The plan was outlined in an executive order issued by the Whitehouse this week.
The order tasks the Secretary of Health and Human Services with compiling a report “identifying risks in the supply chain for pharmaceuticals and active pharmaceutical ingredients and policy recommendations to address these risks.”
Like orders issued by the previous administration, the new document identifies increasing domestic production as a key goal.
It states, “More resilient supply chains are secure and diverse — facilitating greater domestic production, a range of supply, built-in redundancies, adequate stockpiles, safe and secure digital networks, and a world-class American manufacturing base and workforce. “
The Association for Accessible Medicines welcomed the order.

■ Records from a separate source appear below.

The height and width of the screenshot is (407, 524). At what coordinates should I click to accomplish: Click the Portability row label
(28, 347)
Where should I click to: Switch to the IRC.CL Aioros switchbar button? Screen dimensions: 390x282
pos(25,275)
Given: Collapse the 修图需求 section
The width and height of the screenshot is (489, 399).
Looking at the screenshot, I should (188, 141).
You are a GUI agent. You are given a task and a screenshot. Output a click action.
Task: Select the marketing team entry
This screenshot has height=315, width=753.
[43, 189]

The latter organisation told Drug Store News it is a “prudent, considered approach to fully understanding the scope and capacity of current US pharmaceutical manufacturing.”

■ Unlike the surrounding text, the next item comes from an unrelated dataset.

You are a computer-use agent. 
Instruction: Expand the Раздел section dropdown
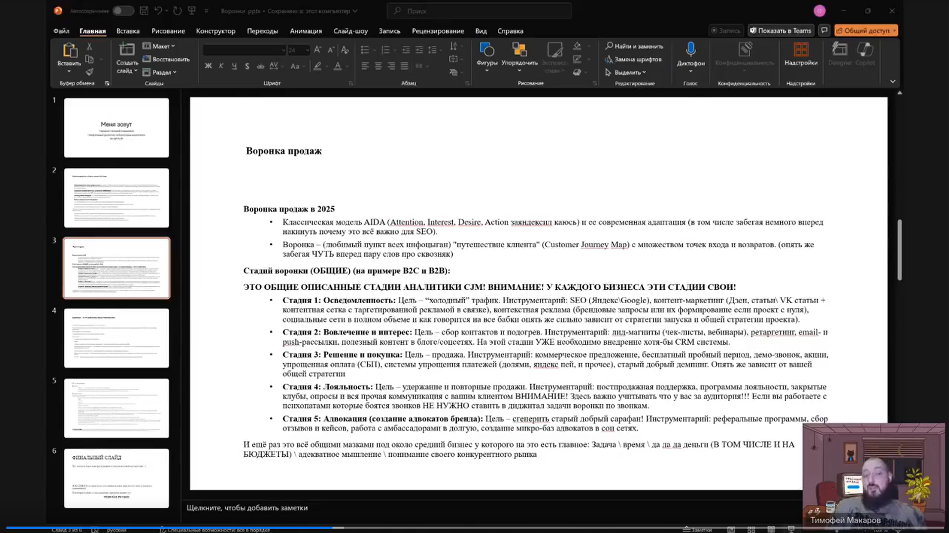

US Oks shipment of Pfizer COVID-19 vaccine at higher temp
The US FDA said it will let Pfizer and Biontech’s SARS-CoV-2 transport their COVID-19 vaccine at temperatures found in conventional pharmaceutical freezers.
Last week Pfizer and BioNTech submitted data showing the vaccine is stable at higher temperatures based on manufacturing data.
EDQM to implement revised sartan monographs by April
The European Directorate for the Quality of Medicines (EDQM) will implement new sartan monographs that were adopted through its new “rapid revision procedure” on 1 April.
The monographs make clear how producers must assess the risk N-nitrosamine – a carcinogenic contaminant found in some drugs containing the API – will be formed during manufacturing.
The also specify how, if a risk is identified, manufacturers should go about changing processes to minimise potential contamination.